*** Records shown ***
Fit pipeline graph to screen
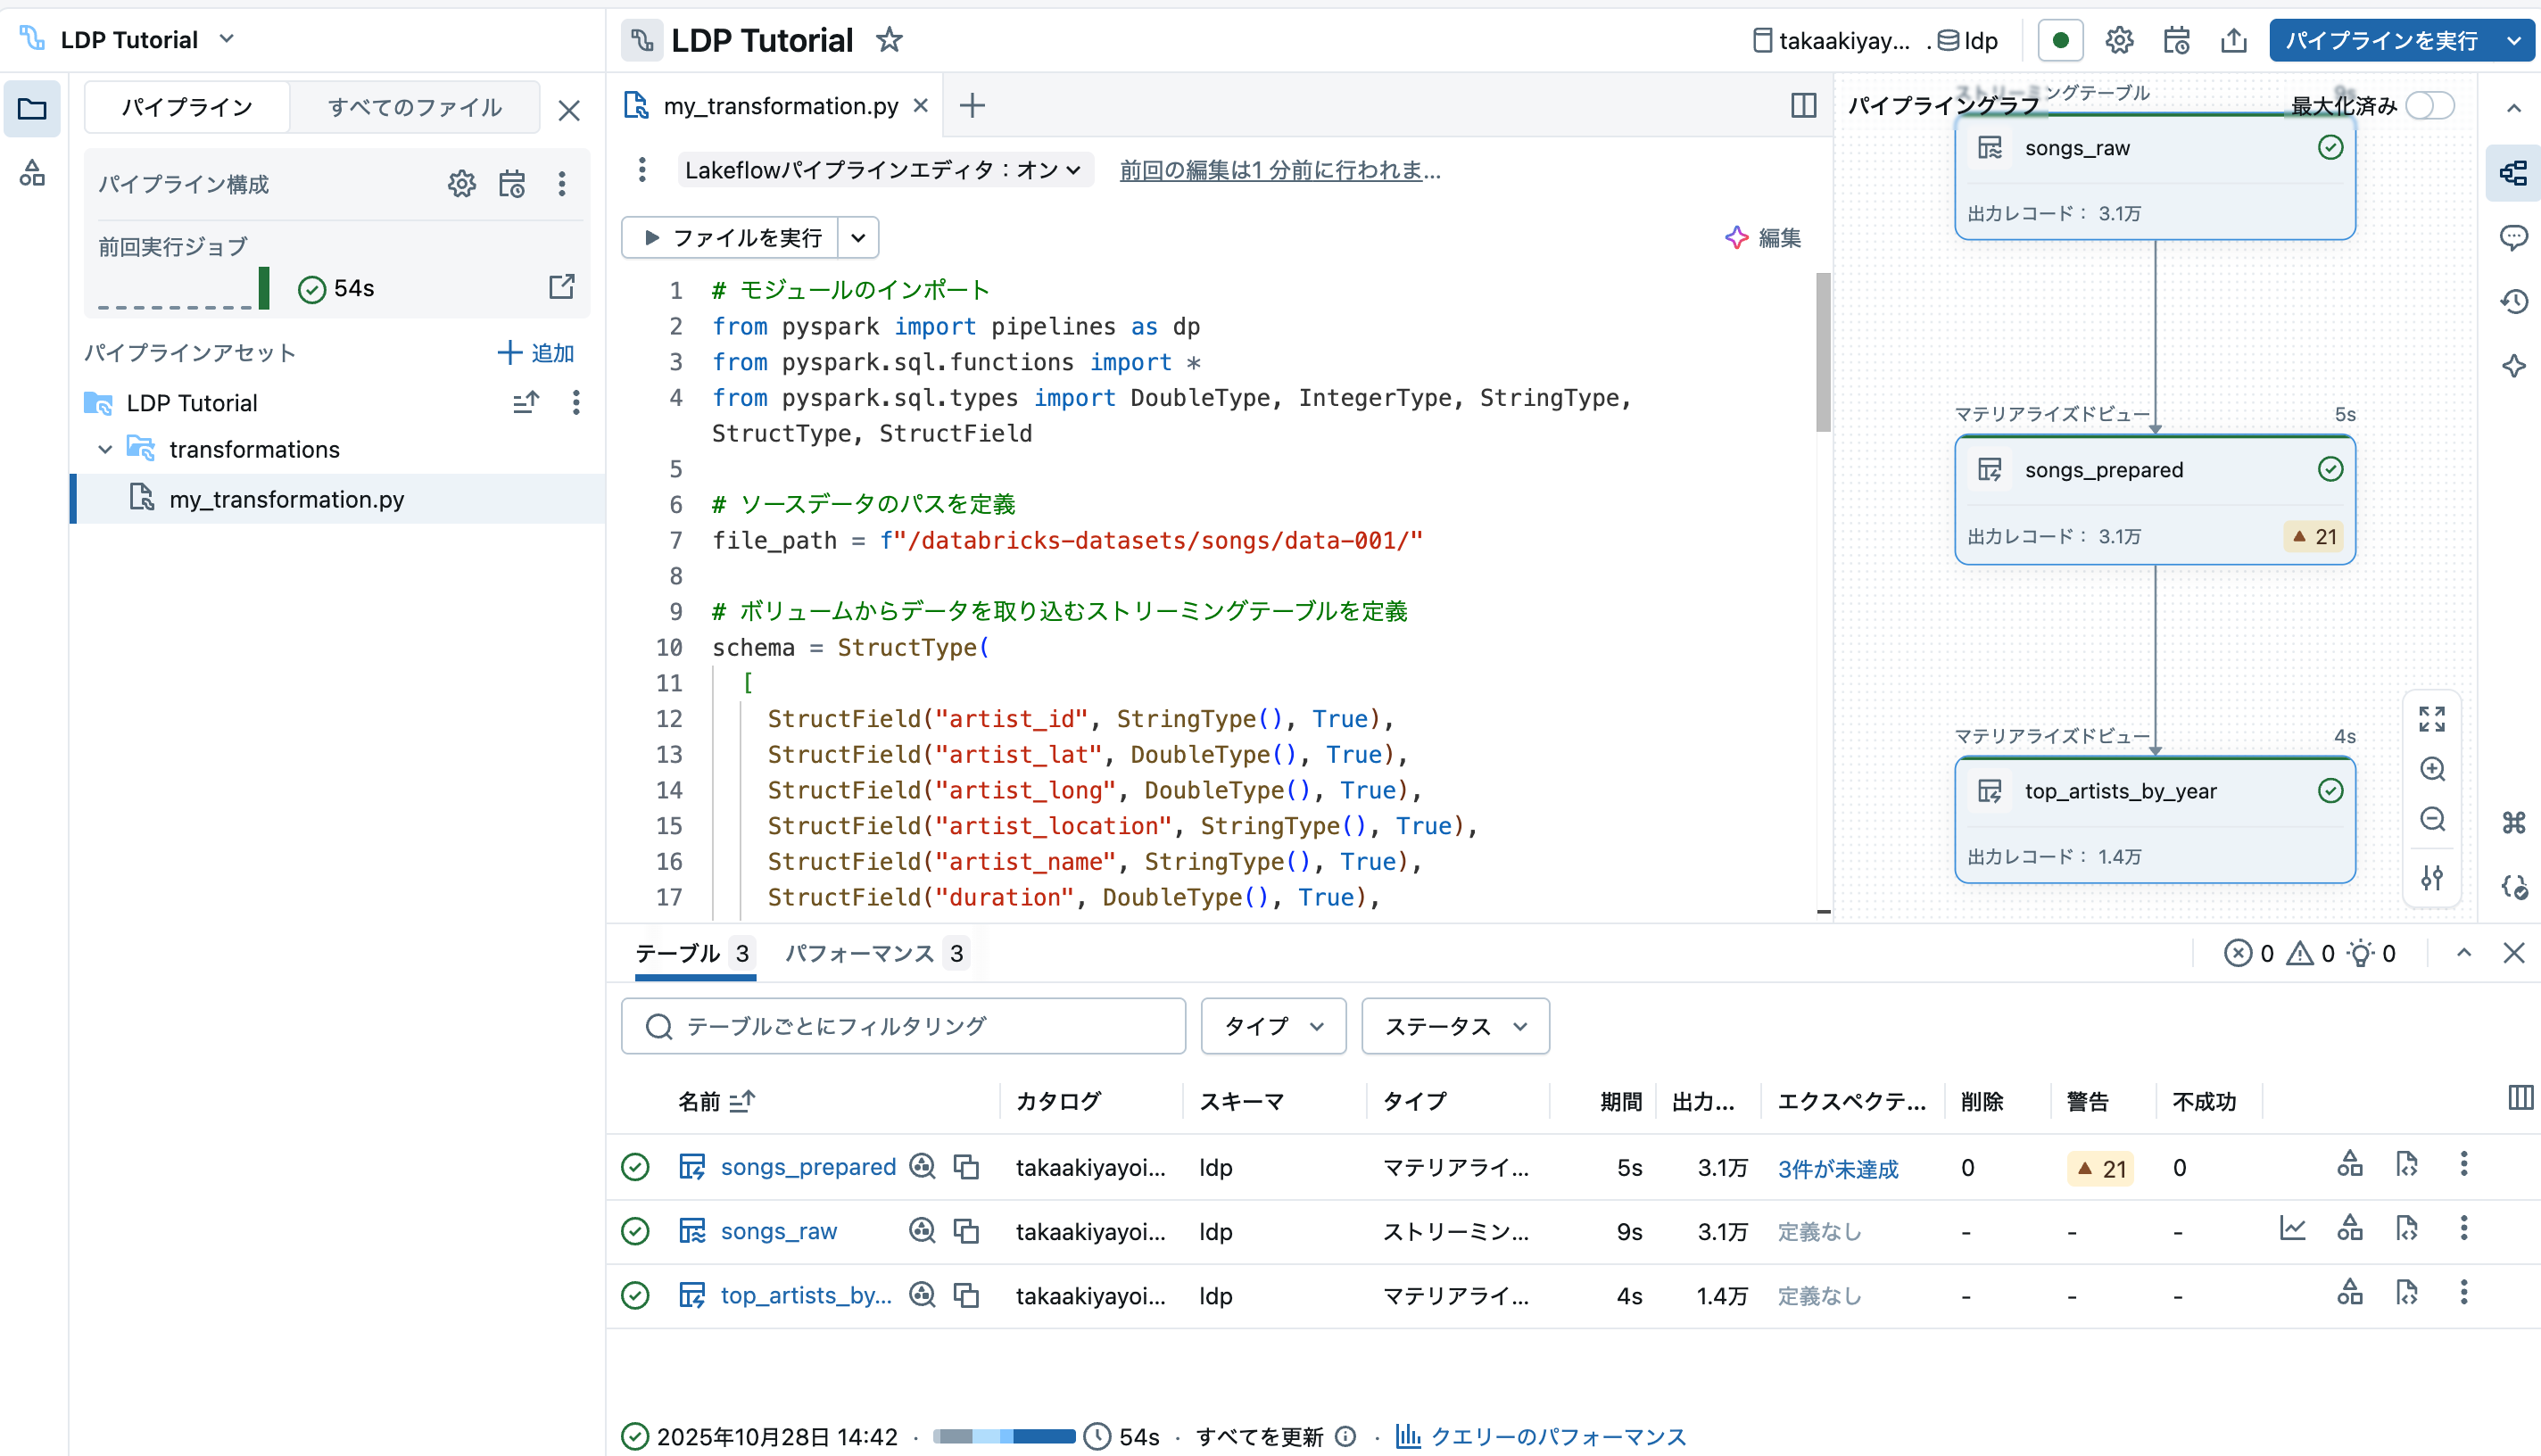Viewport: 2541px width, 1456px height. pyautogui.click(x=2432, y=719)
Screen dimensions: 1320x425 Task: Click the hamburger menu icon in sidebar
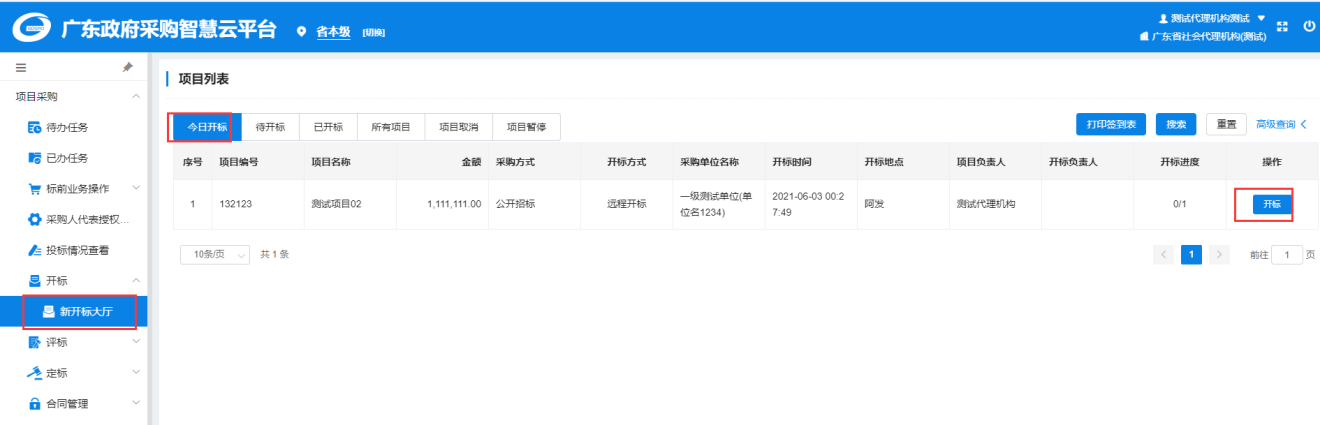point(21,67)
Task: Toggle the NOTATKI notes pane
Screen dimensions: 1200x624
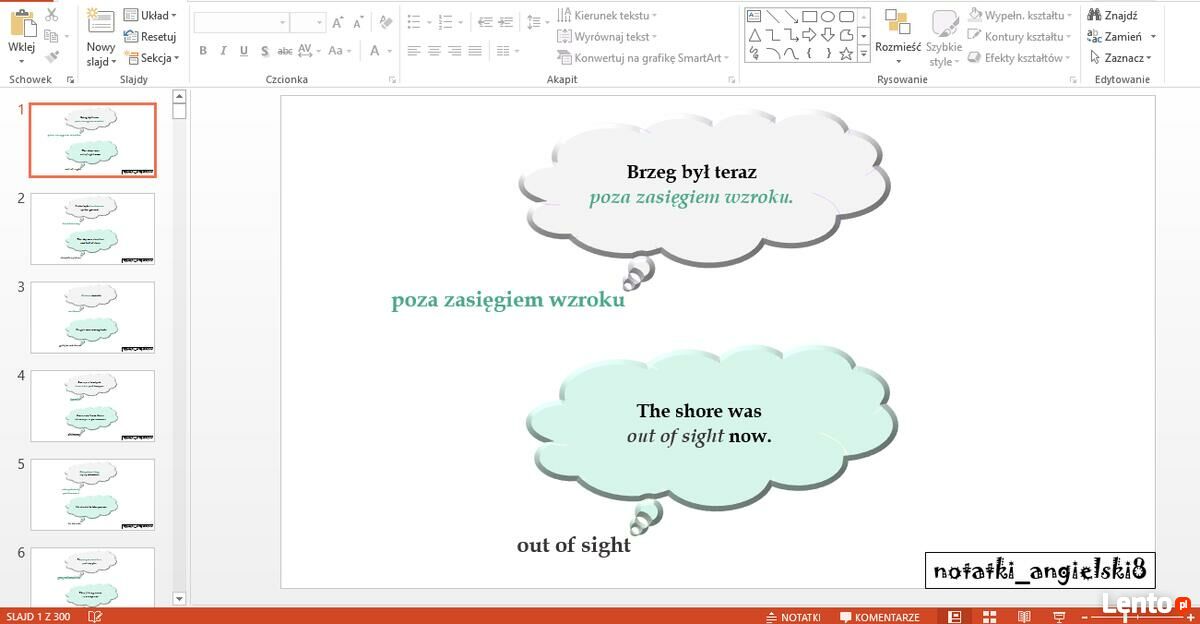Action: pyautogui.click(x=793, y=617)
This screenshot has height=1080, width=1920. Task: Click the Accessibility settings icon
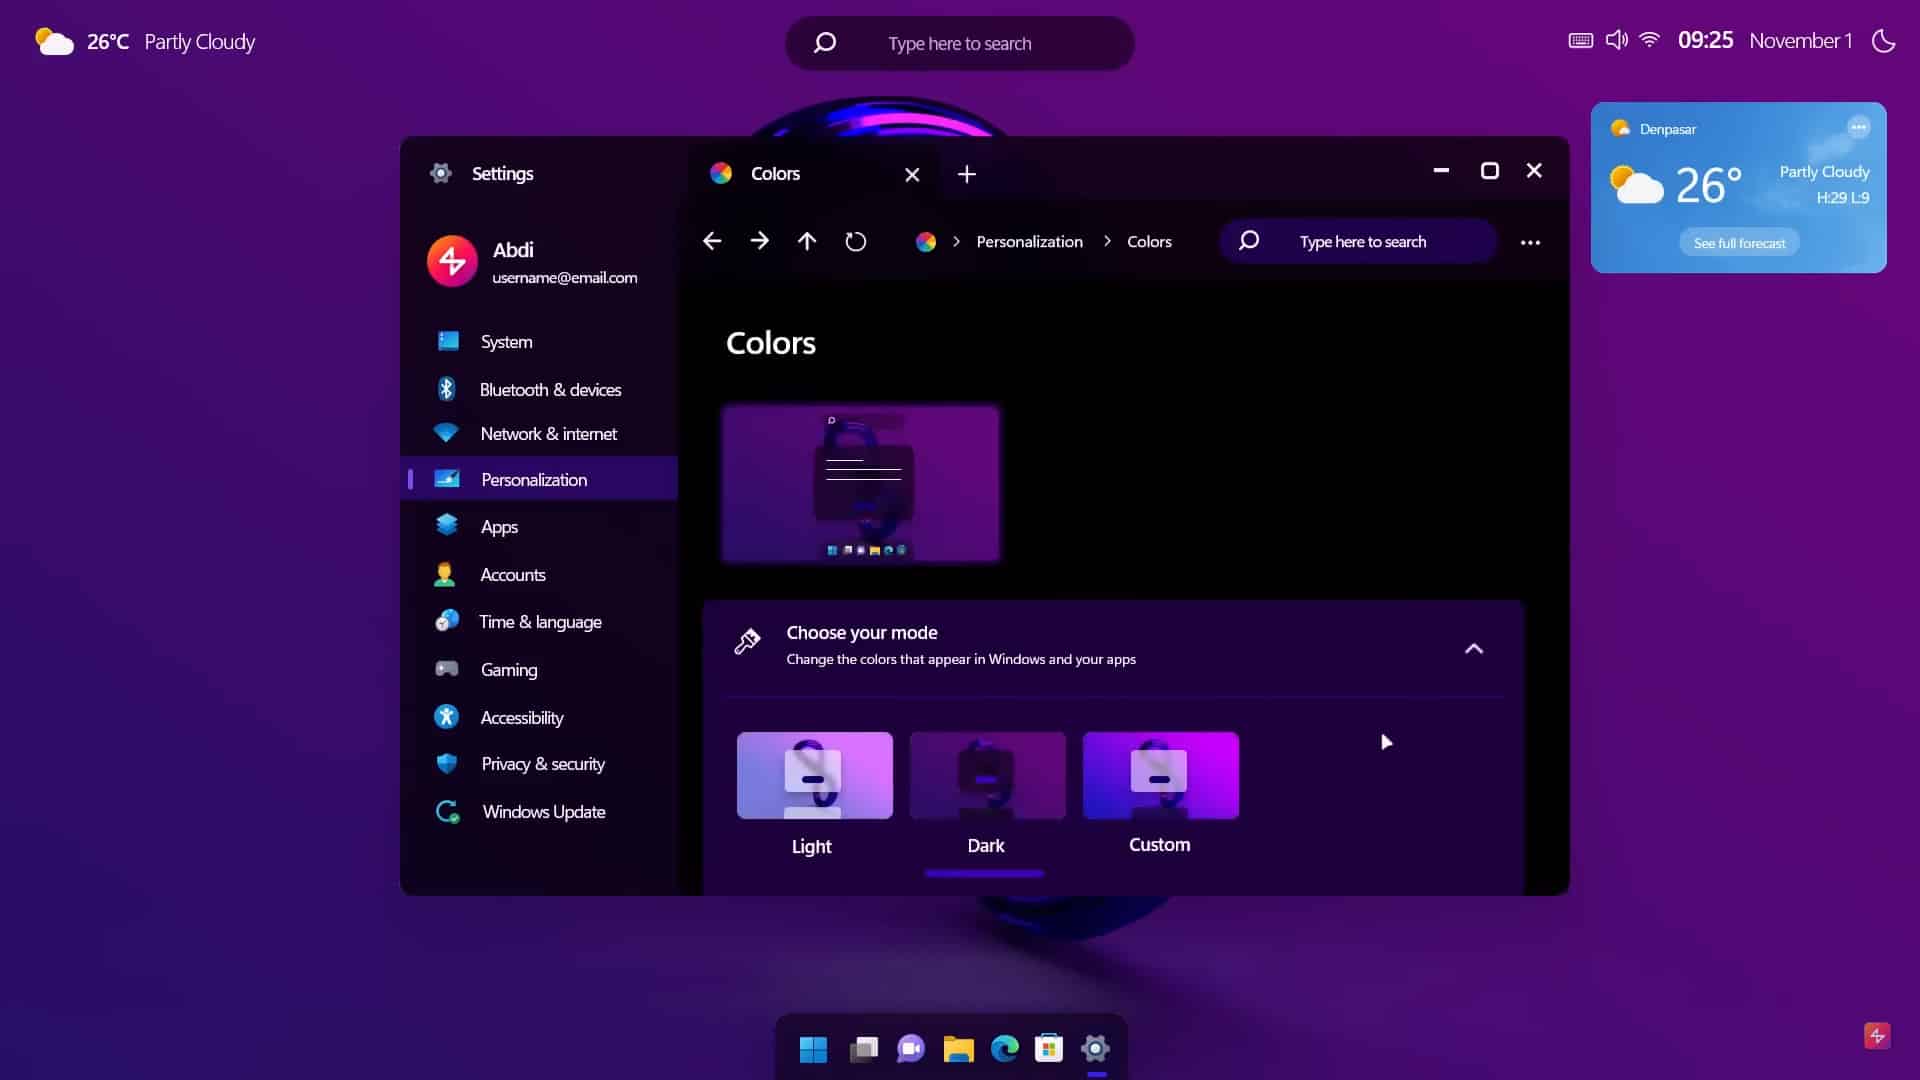447,716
***
### What to produce
Switch every "Screen dimensions" in the rows above to "Display size", keeping everything else the same, and leave the pictures out.

### Written reply
Fit pipeline graph to screen
Viewport: 2541px width, 1456px height. pyautogui.click(x=2432, y=719)
Display size: 1320x425 Task: Click the hamburger menu icon in sidebar
point(21,67)
Task: Toggle the NOTATKI notes pane
Display size: 1200x624
Action: pyautogui.click(x=793, y=617)
This screenshot has height=1080, width=1920. Task: Click the Accessibility settings icon
447,716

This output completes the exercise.